◆ TASKS AND EXERCISES
• a. List every conference the job posting for a Senior Scientist in synthetic data and privacy names as a premier publication venue.
• b. Pick up the job posting for a Senior Scientist in synthetic data and privacy where its text ends, and continue it.

◆ TEXT SEGMENT
--*--
Senior Scientist, Synthetic Data and Privacy

NVIDIA•Santa Clara, MA

2d•$168,000 - $264,500

About The Position

NVIDIA is at the forefront of the AI revolution, and our research is shaping the future of large language models. We are looking for a Senior Scientist to join our team and help advance our capabilities in generating synthetic data and privacy-preserving AI. You will contribute to open-source libraries within the NVIDIA NeMo ecosystem that enable high-quality synthetic data generation and data privacy at scale, including context-aware anonymization. This role combines hands-on software engineering with applied research in LLMs and privacy-enhancing methods, and you will collaborate with research, engineering, product teams, and external labs.

Requirements

PhD in Computer Science, Machine Learning, Statistics, or a related field, or equivalent experience.
A research background of 2+ years in applied LLM/NLP research and engineering, synthetic data generation, anonymization and PII detection, or related areas.
Comparable experience is also considered.
Proven track record of developing or maintaining software libraries used by a broad developer community.
Strong publication record at premier venues such as NeurIPS, ICML, ICLR, ACL or similar.

Nice To Haves

Active contributions to open-source projects, particularly in ML, security, or privacy domains.
Deep technical understanding of LLMs and inference optimization (quantization, distillation, latency/throughput tuning), with frameworks such as vLLM or TGI.
--*--
◆ GIVEN MATERIAL
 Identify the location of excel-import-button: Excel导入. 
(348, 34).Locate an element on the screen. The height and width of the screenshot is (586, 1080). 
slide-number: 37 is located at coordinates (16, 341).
--*--
◆ WRITTEN ANSWERS
• a. NeurIPS, ICML, ICLR, ACL

• b.
Ability to build and optimize scalable data processing pipelines for large-scale models.
Functional knowledge of global privacy regulations such as GDPR or CCPA.

Responsibilities

Build LLM-based methods for synthetic data generation, privacy, and context-aware anonymization, with automated evaluation across multilingual text, documents, and multimodal content.
Optimize task-specific LLMs for low-latency, high-throughput inference (distillation, quantization), and scale our frameworks to run in real time.
Design and maintain open-source libraries and SDKs with clean APIs and strong documentation.
Drive software excellence with modern tooling, architecture based on configuration, and professional Git/CI-CD.
Publish original research at top machine learning and AI conferences to maintain NVIDIA's technical leadership.
Mentor interns and junior researchers to develop technical growth within the team.